_GOAL_: Put each line of the rows below into a Markdown table with the columns Number and Line, skipping blank lines. Leave the pictures out of the table.

_PROVIDED DATA_:
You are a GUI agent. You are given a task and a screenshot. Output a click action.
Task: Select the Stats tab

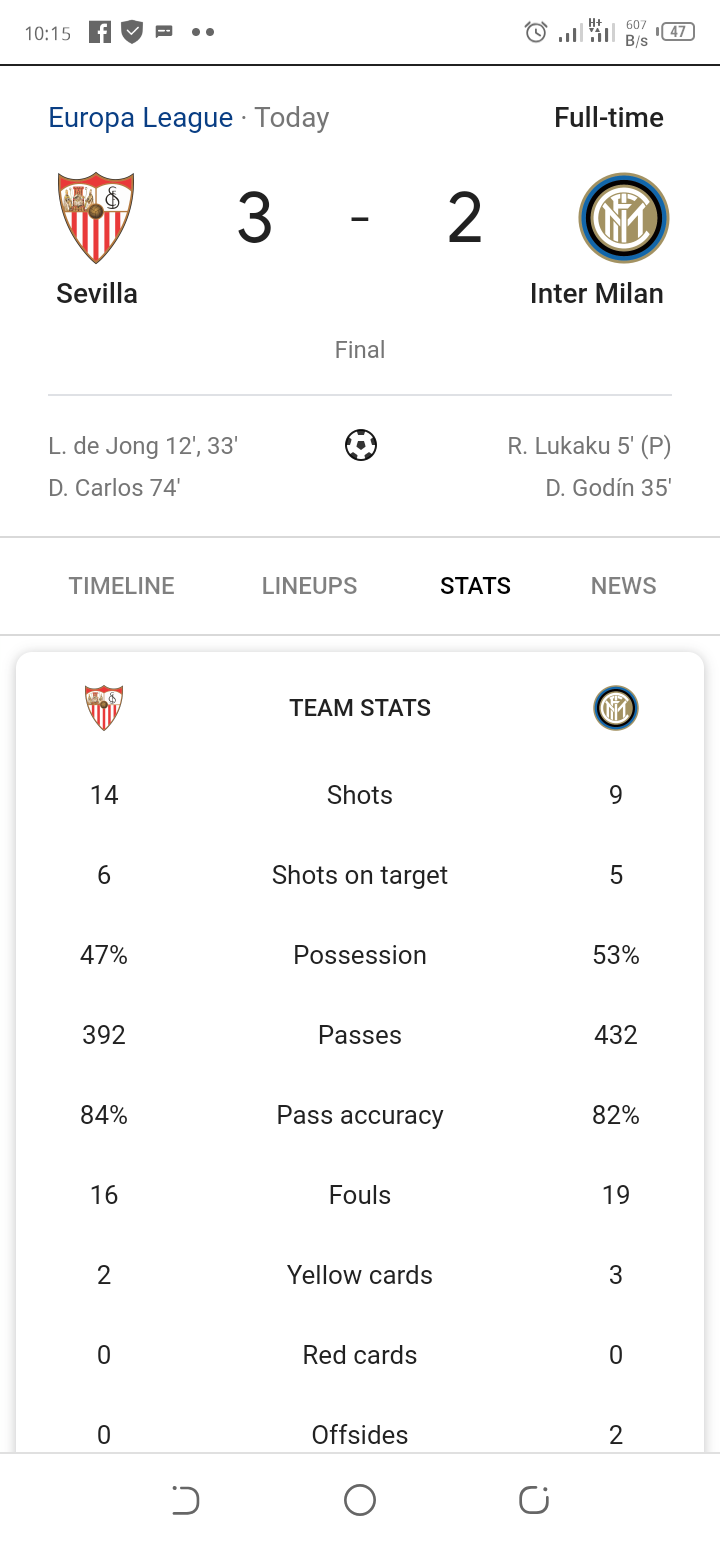point(475,586)
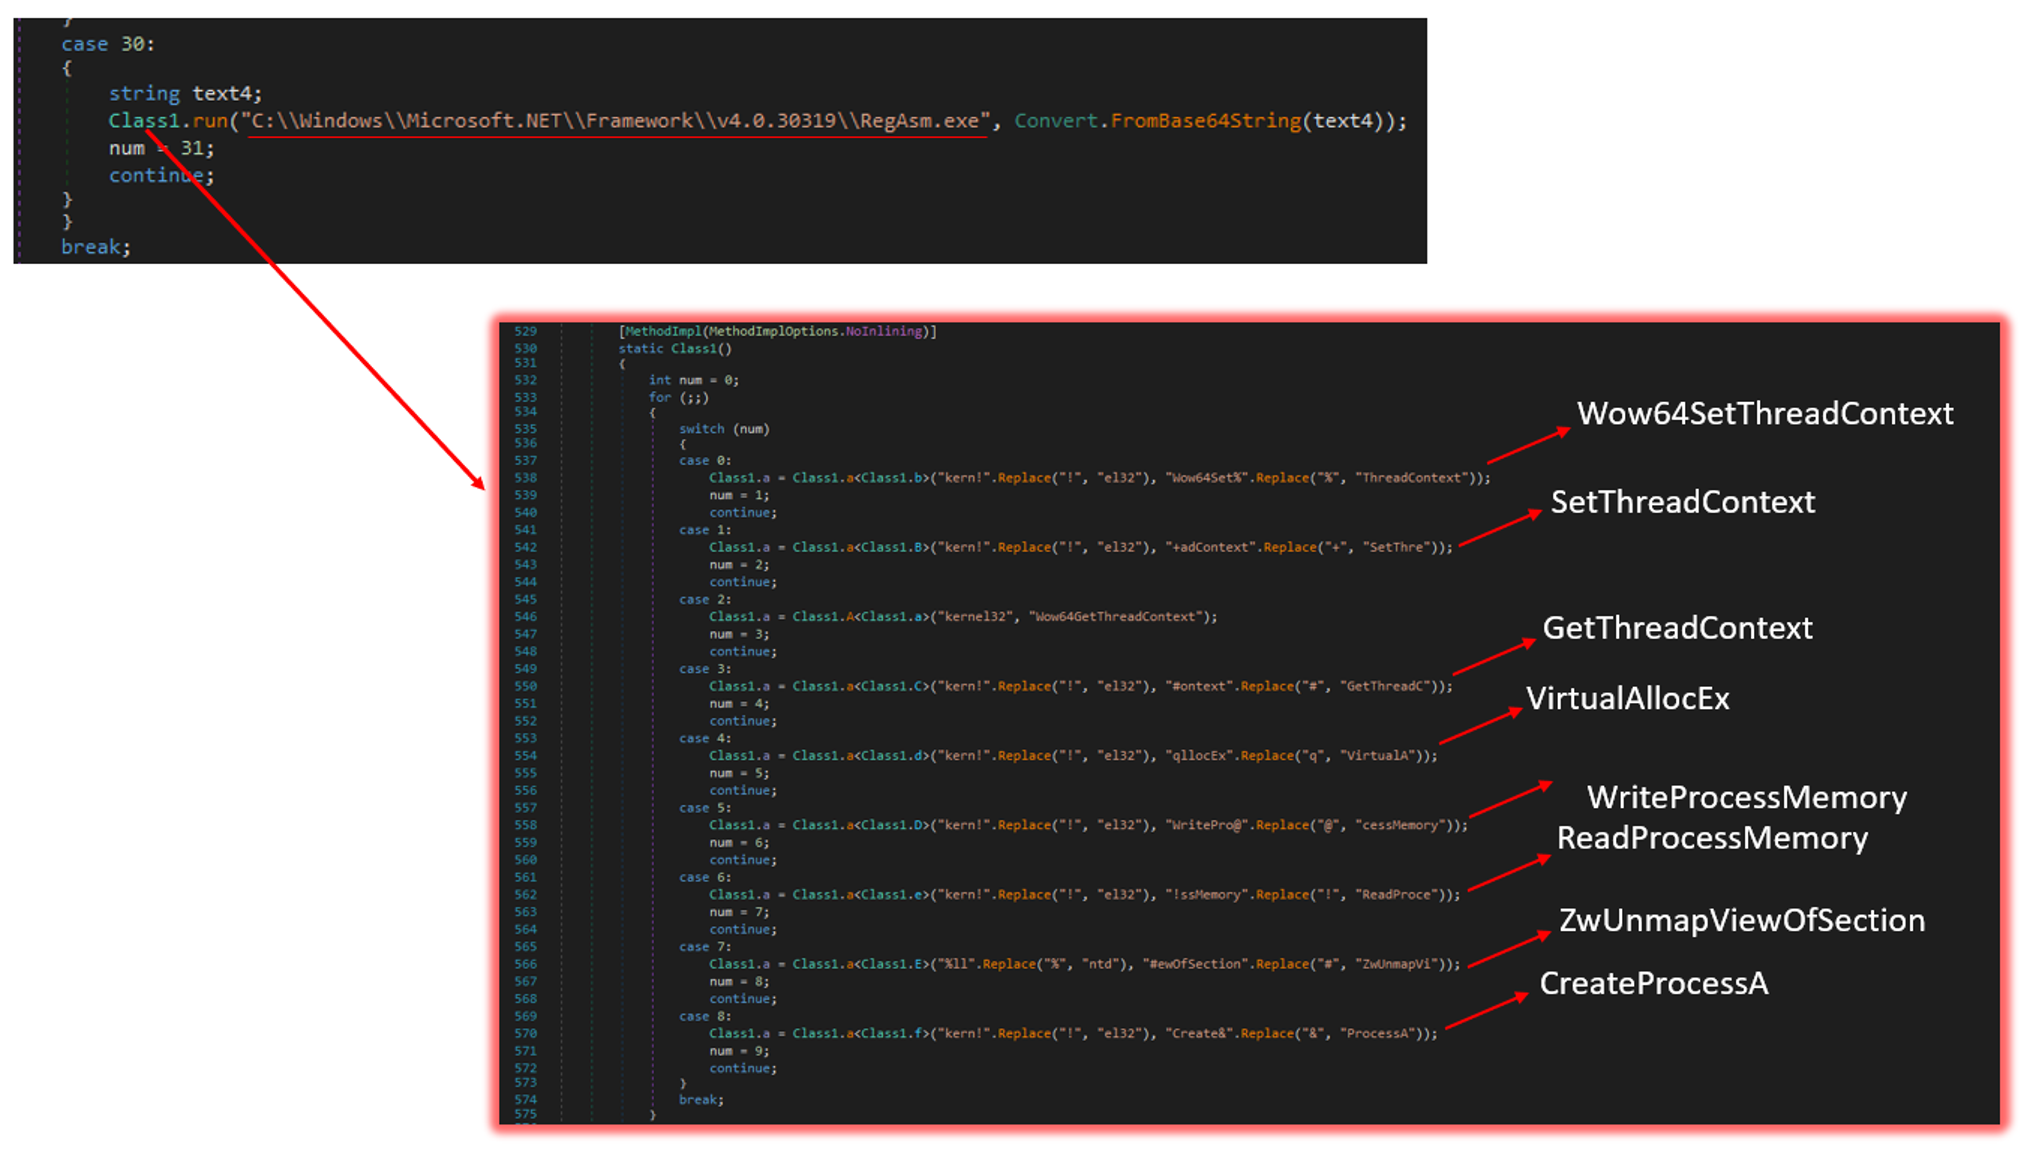The width and height of the screenshot is (2030, 1154).
Task: Click the SetThreadContext annotation label
Action: point(1683,503)
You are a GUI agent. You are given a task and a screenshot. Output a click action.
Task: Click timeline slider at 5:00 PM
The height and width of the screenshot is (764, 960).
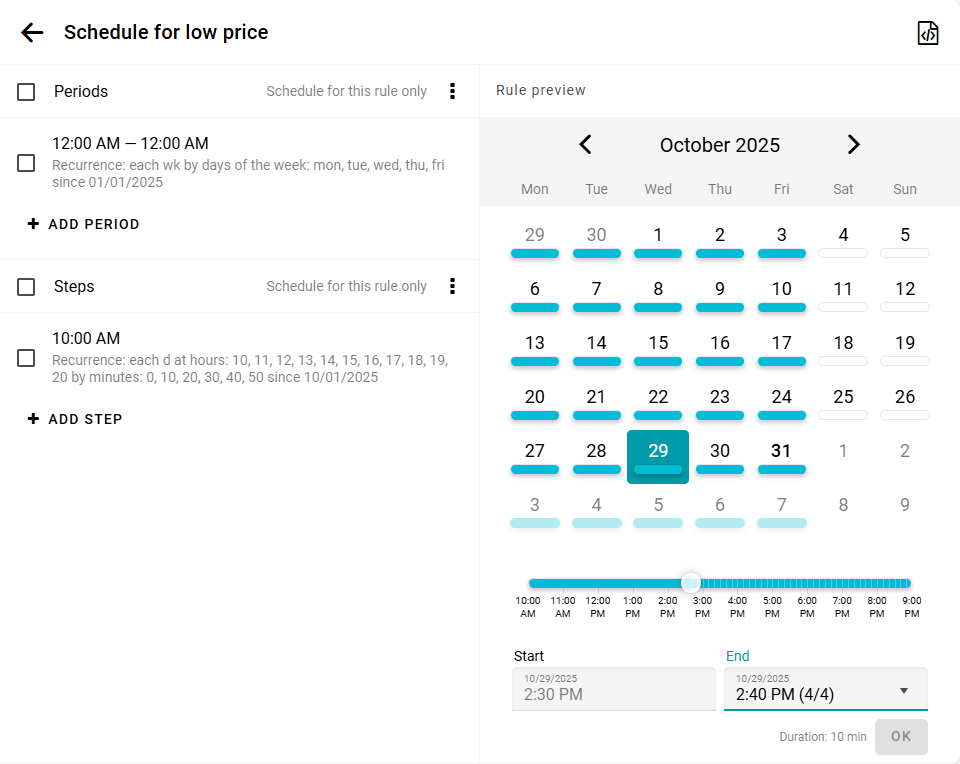pyautogui.click(x=772, y=583)
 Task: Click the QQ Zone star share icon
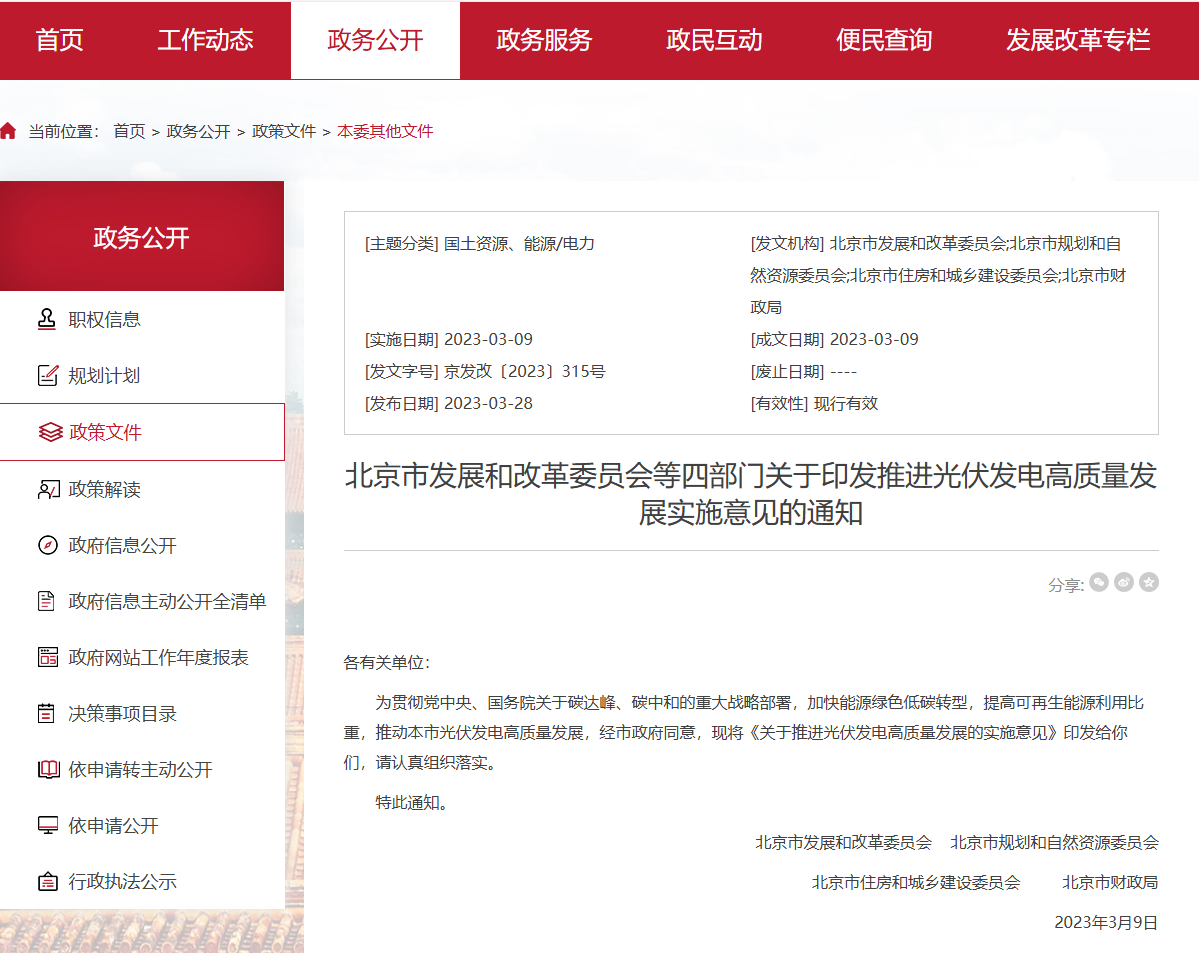[1149, 582]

_WRITTEN SOLUTION_:
| Number | Line |
|---|---|
| 1 | You are a GUI agent. You are given a task and a screenshot. Output a click action. |
| 2 | Task: Select the Stats tab |
| 3 | point(475,586) |
| 4 | The width and height of the screenshot is (2030, 1154). |
| 5 | Task: Click the SetThreadContext annotation label |
| 6 | Action: point(1683,503) |
| 7 | You are a GUI agent. You are given a task and a screenshot. Output a click action. |
| 8 | Task: Click timeline slider at 5:00 PM |
| 9 | The height and width of the screenshot is (764, 960). |
| 10 | pyautogui.click(x=772, y=583) |
| 11 |  Task: Click the QQ Zone star share icon |
| 12 | [1149, 582] |